**Directions for this task:** From the line containing "This screenshot has height=349, width=609." through the last line of the records, print every line exactly and nothing more.
= = =
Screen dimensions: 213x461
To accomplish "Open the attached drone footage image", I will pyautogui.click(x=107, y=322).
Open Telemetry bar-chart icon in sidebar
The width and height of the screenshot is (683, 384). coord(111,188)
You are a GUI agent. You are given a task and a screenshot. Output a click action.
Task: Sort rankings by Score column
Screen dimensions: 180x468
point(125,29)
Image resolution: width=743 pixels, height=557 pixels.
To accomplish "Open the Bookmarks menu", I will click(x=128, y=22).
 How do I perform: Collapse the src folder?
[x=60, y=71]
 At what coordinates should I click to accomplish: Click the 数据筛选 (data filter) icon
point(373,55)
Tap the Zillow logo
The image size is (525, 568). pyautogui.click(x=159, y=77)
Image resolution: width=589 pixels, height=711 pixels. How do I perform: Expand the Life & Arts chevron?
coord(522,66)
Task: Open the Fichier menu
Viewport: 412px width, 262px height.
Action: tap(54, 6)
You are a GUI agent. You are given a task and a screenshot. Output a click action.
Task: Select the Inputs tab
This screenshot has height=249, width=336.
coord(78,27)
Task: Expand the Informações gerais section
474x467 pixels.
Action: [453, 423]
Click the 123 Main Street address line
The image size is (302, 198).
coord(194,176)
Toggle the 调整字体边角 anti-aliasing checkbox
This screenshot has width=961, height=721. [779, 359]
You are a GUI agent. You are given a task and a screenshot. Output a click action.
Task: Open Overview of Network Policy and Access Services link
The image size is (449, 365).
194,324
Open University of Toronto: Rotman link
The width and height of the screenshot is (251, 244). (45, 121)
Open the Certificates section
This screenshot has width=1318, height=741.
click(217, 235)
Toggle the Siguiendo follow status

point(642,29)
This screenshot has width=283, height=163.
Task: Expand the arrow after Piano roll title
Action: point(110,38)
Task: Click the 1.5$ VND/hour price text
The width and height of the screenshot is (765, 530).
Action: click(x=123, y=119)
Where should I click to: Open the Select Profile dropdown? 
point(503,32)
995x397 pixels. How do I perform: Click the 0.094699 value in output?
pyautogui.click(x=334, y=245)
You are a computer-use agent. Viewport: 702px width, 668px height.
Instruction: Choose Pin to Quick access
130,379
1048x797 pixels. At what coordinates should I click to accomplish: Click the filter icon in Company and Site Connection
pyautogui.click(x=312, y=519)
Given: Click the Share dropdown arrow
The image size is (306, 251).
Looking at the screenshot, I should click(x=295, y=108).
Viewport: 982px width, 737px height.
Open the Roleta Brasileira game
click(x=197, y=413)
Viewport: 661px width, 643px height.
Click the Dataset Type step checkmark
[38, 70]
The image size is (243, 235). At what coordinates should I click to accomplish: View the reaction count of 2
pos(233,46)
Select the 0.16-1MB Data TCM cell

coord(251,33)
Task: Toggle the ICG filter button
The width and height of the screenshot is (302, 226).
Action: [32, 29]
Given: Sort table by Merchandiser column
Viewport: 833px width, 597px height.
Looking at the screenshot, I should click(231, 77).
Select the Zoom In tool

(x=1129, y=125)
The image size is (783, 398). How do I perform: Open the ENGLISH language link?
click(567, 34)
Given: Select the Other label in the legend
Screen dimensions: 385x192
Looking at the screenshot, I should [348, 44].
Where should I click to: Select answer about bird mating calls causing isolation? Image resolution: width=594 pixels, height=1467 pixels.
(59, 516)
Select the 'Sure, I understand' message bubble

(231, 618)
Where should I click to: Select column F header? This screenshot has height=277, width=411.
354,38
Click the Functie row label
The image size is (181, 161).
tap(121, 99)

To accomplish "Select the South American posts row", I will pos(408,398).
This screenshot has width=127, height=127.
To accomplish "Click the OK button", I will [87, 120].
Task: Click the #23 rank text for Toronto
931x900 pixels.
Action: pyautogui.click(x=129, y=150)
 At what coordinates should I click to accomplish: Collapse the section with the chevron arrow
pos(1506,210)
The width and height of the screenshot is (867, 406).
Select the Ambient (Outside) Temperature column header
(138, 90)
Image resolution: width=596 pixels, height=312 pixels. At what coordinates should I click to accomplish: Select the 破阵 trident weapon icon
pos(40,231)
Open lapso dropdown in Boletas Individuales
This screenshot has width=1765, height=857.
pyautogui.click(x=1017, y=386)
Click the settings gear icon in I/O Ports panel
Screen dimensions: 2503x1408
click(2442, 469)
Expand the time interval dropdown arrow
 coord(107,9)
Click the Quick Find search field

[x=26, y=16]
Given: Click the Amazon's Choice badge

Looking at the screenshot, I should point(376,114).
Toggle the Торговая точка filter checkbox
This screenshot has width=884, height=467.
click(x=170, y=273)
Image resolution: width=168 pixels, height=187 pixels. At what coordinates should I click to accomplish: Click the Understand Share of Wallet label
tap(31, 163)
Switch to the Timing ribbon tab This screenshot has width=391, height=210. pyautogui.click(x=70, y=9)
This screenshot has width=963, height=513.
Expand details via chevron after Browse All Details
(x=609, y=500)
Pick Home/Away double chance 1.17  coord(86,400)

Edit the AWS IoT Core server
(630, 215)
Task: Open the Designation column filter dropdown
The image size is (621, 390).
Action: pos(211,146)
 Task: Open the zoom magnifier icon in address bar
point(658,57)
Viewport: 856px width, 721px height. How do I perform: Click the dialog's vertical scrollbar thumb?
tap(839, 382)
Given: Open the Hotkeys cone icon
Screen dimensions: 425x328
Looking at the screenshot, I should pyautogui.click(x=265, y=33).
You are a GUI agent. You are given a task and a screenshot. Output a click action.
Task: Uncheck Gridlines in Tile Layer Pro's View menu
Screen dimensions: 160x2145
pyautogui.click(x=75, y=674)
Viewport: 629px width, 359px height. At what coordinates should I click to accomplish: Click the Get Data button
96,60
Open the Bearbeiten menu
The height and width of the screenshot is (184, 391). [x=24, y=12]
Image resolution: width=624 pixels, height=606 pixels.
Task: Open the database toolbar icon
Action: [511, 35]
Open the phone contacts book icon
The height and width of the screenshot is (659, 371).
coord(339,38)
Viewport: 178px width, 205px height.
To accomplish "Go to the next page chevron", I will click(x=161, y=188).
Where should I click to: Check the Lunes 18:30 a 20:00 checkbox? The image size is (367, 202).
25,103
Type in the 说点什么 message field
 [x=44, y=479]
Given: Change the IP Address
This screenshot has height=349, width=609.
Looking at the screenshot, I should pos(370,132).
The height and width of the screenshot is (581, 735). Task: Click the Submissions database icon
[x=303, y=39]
= = =
**Answer area:**
This screenshot has height=349, width=609.
Looking at the screenshot, I should pos(370,132).
The height and width of the screenshot is (581, 735). Task: Click the Submissions database icon
[x=303, y=39]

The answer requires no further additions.